• Aim of the task:
Identify each line in the items below that contains the word "image" with matching case, and copy those lines.

• Dataset excerpts:
# # # #
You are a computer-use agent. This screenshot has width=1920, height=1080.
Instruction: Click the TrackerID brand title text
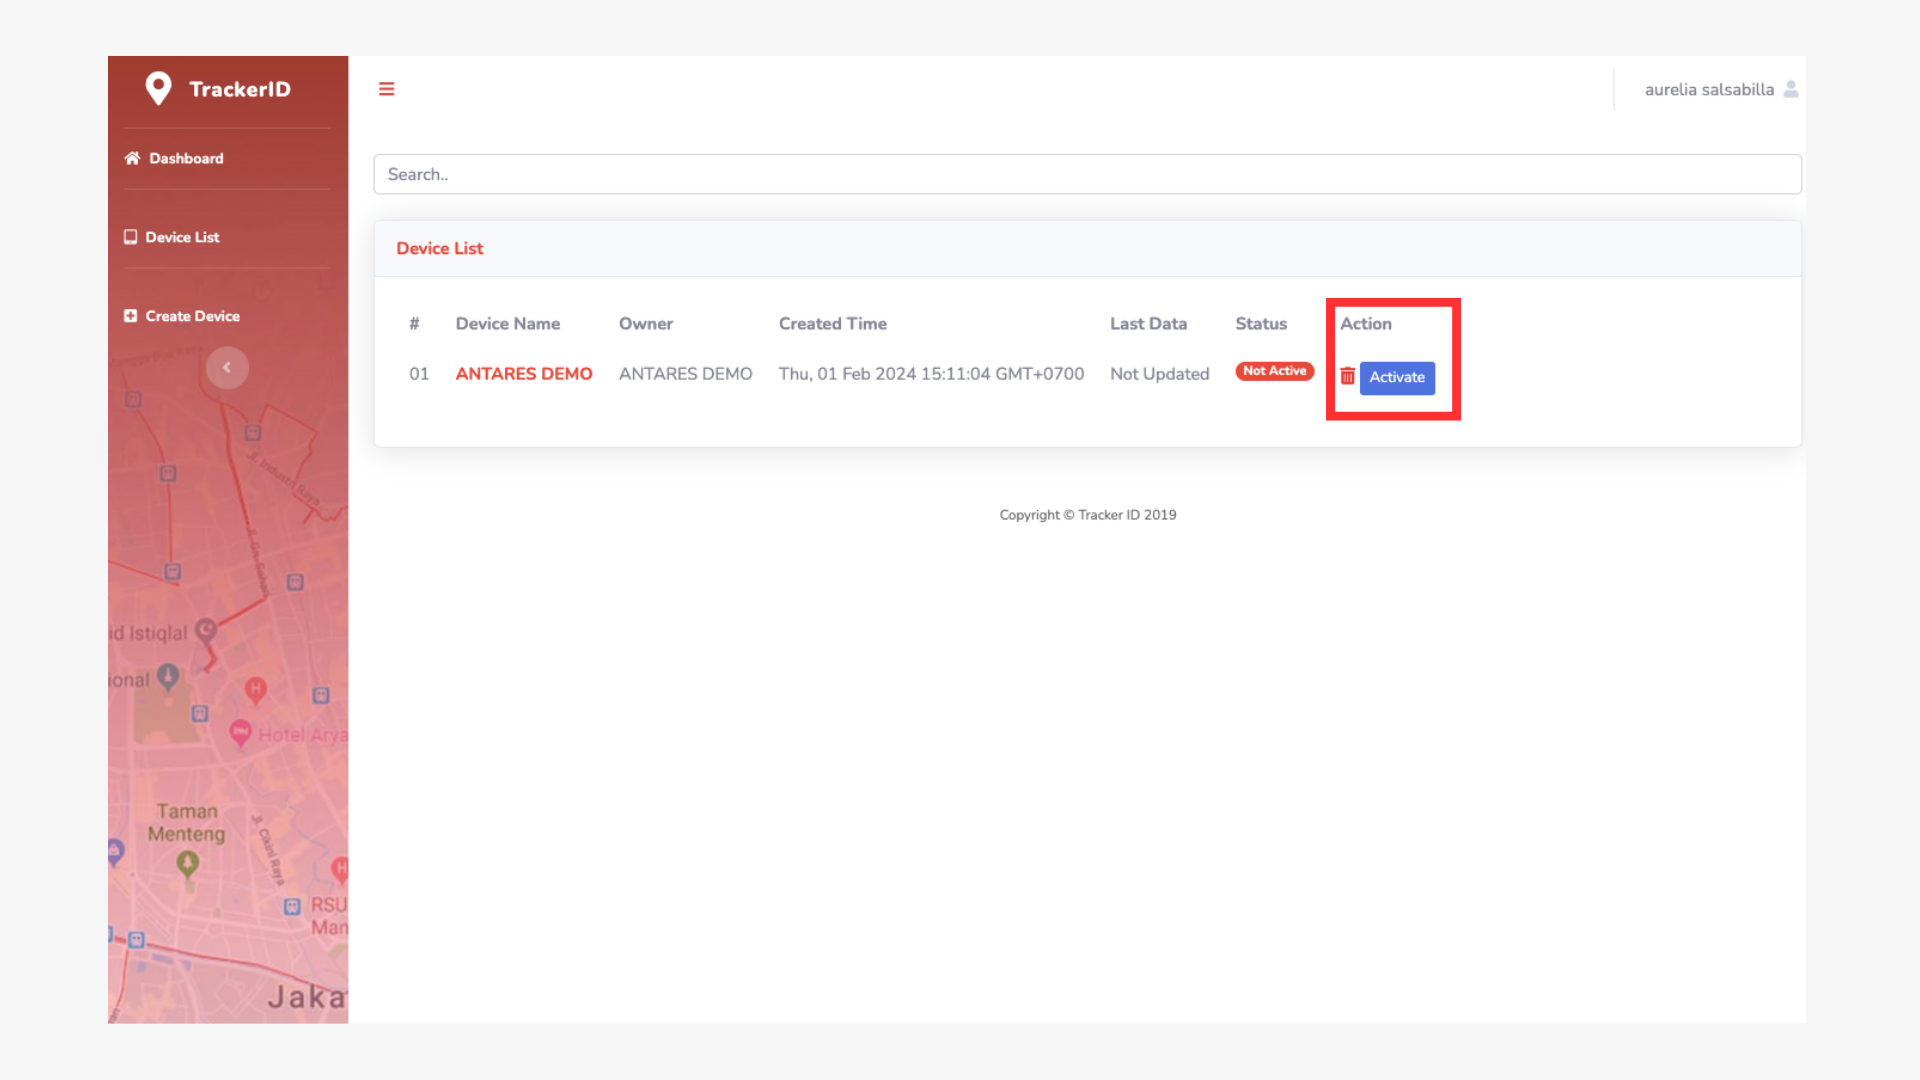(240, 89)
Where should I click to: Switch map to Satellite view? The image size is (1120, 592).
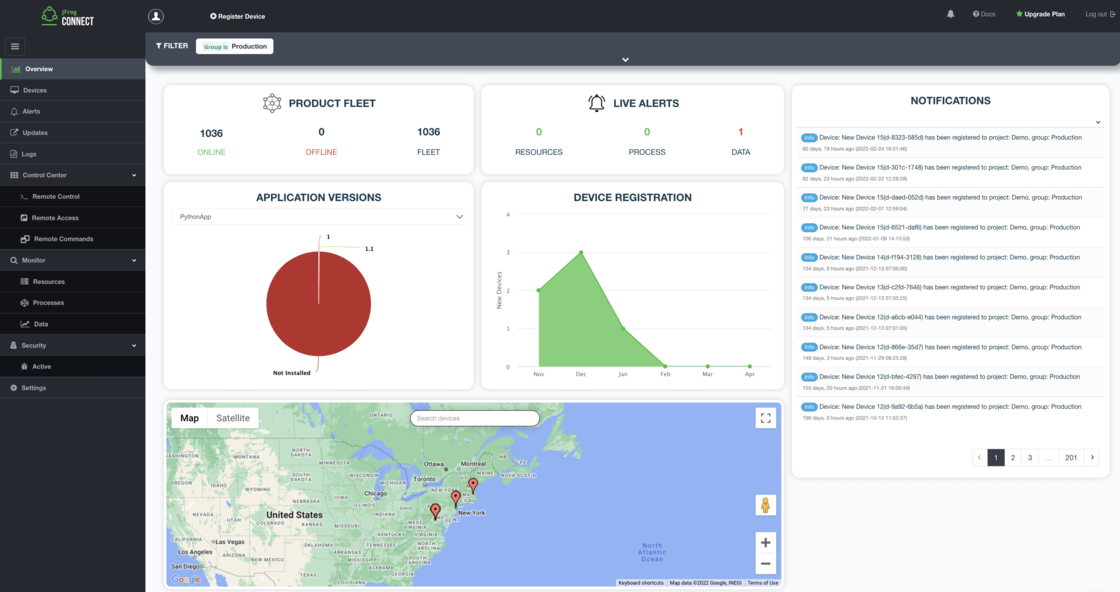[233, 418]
# # # #
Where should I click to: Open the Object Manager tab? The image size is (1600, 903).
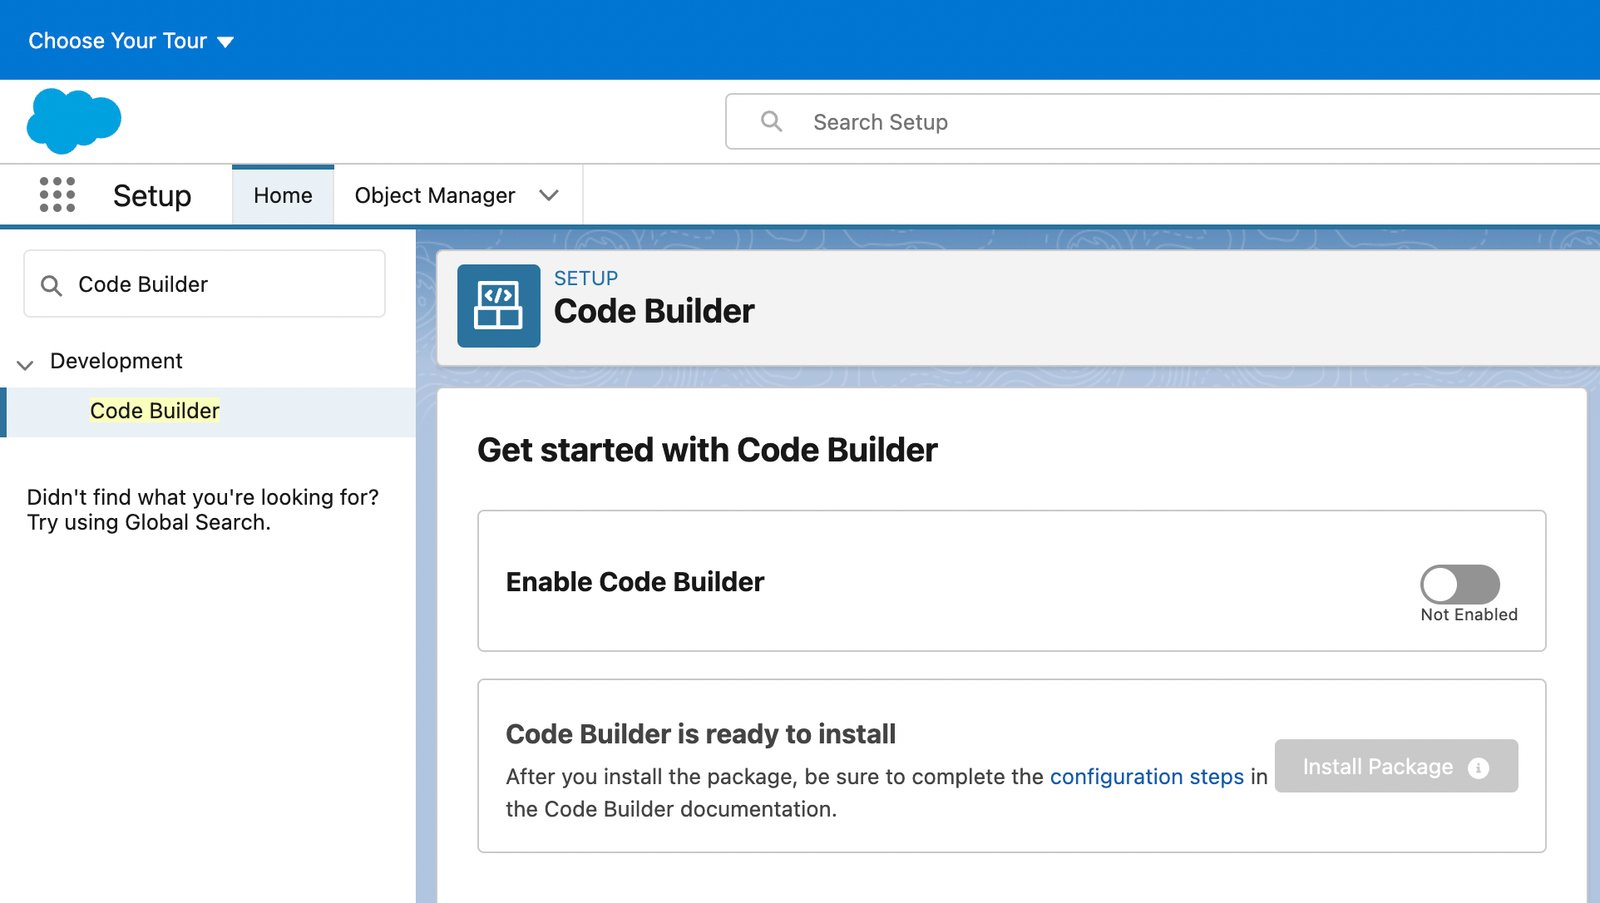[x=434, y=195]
# # # #
• Task output:
Where should I click to: Switch map to Satellite view? The image size is (1120, 592).
Where should I click to: Open the Object Manager tab? The image size is (1600, 903).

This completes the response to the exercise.